Павел обрадованно улыбнулся, вскочил, оживленно забормотал что-то о последних новостях, о планах на будущее и цветах, которые будут модными в следующем сезоне…
Неужели он этого ждал?! Ее бессмысленного покаянного лепета? Неужели ему это до сих пор нужно? Валерия неуверенно переступила с ноги на ногу. Вот теперь действительно можно прощаться и наконец уйти, самое время! Но почему-то вместо этого она почти непроизвольно, будто подчиняясь кем-то задуманному сценарию, кивнула на стоящую на столе фотографию:
— Твои родители?
— Да, — Павел тоже посмотрел на портрет. — Знаешь, мама фантастически шила. Это было так красиво — сам процесс. Не работа, а какой-то ритуал, таинство. Не знаю, почему мне так казалось. Наверное, потому что она все делала с таким воодушевлением… и так серьезно, будто цвет пуговиц и длина манжета имели глобальное значение… Я смотрел, подавал нитки и просил, чтобы мне тоже дала попробовать. Она разрешала, хотя знала, что я безнадежно испорчу кусок хорошей ткани…
— А я никогда ничего не умела делать сама. Всю жизнь торгую чужими достижениями.
— У тебя хорошо получается, — заметил Липатов, просто чтобы что-то сказать.
— Ну да, спасибо, — хмыкнула Валерия, заметив, что снова загнала их в логический тупик. А ведь сейчас, кажется, ее реплика.
Как нельзя более вовремя ожил телефон, напоминая, что жизнь есть и за пределами этого кабинета, не только в их тягучих бессмысленных воспоминаниях.
— Да? — ответила Валерия.
— Ты на работе? — поинтересовался Игнат.
— Не совсем… Но в принципе да.
— Давай я тебя заберу, поедем обедать.
— Нет, — она тяжело вздохнула. — Мне надо домой.
— A-а. Ну да, я понимаю.
— Да нет! Мне… по делу. Тут такое оказалось… А ты приезжай ко мне часа через полтора, я как раз со всем разберусь.

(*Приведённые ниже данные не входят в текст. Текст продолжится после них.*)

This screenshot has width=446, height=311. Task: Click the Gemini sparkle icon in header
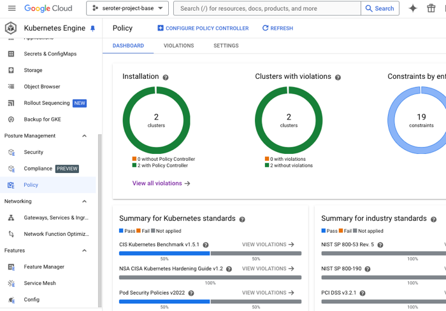[413, 8]
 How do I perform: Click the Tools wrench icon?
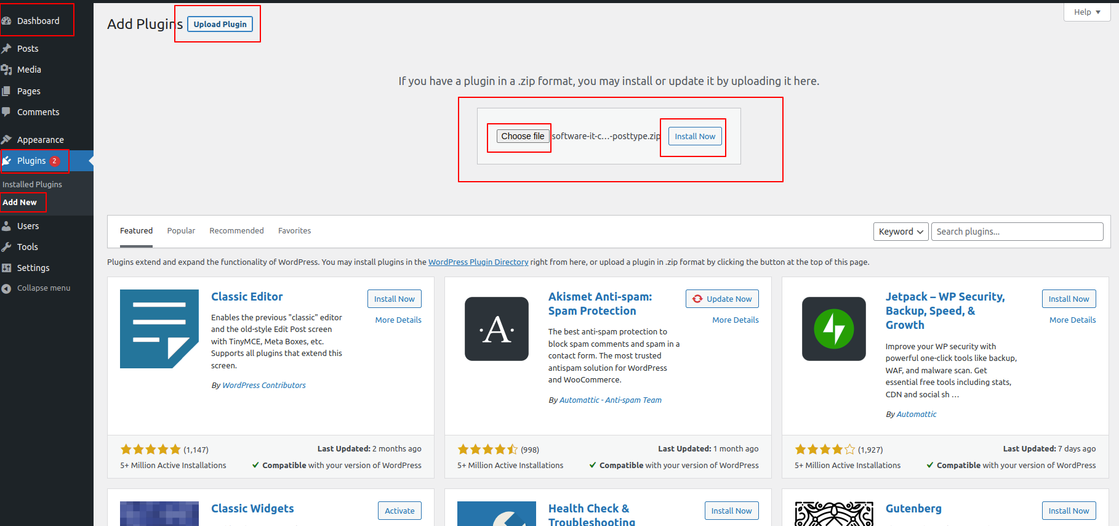point(7,247)
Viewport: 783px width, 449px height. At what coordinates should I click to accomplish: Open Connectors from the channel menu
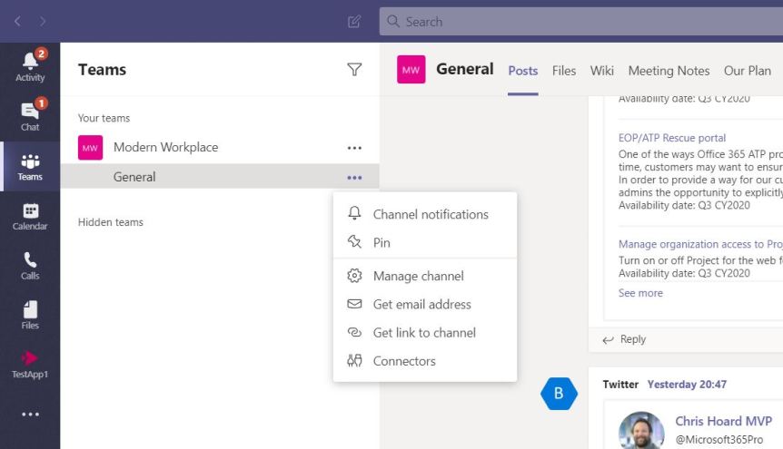[x=404, y=361]
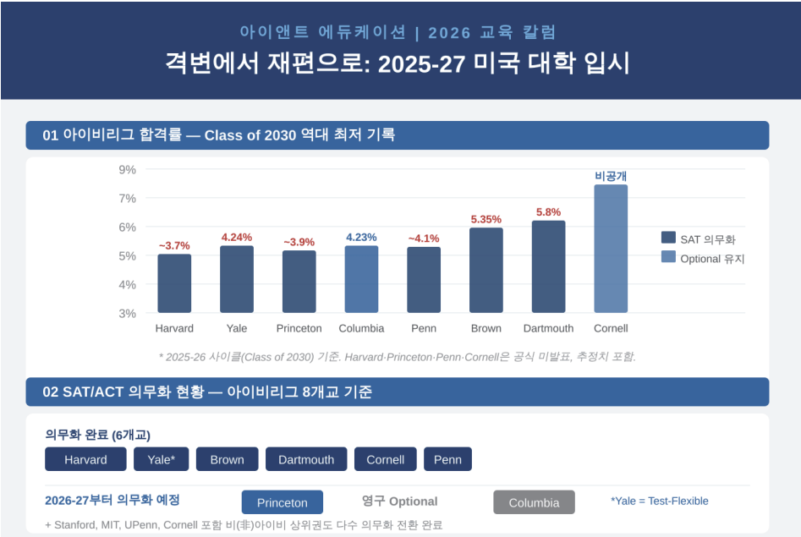The image size is (801, 537).
Task: Click the *Yale = Test-Flexible note
Action: [x=660, y=501]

— С чем, Лера? — насторожился он. — Что еще случилось?
— Я потом все расскажу, — пообещала она, едва удержавшись, чтобы снова не вздохнуть.
— Лерка, ты можешь по-человечески ответить?! Давай я прямо сейчас приеду?
— Все, я позвоню, — оборвала пререкания Валерия. — Пока.
— Я пойду, — повернулась она к Липатову.
— Удачи, — дружески пожелал он.
Она молча улыбнулась, кивнула, чувствуя, как тяжелеет сердце, как трудно и больно ему становится гнать по венам ни на секунду не замедляющуюся кровь. Как же она совсем недавно боялась шума, громких прилюдных разоблачений, осуждения!.. А оказывается, что по-настоящему мучительно вот это дружелюбие, когда видишь, каким прекрасным, талантливым и великодушным человеком стал твой сын и понимаешь, что никогда уже не будешь ему по-настоящему родной…
— Валерия! — позвал Павел, когда она уже взялась за ручку двери. — Ты позвони, когда…
— Да, — снова кивнула Валерия. — Спасибо, Паша.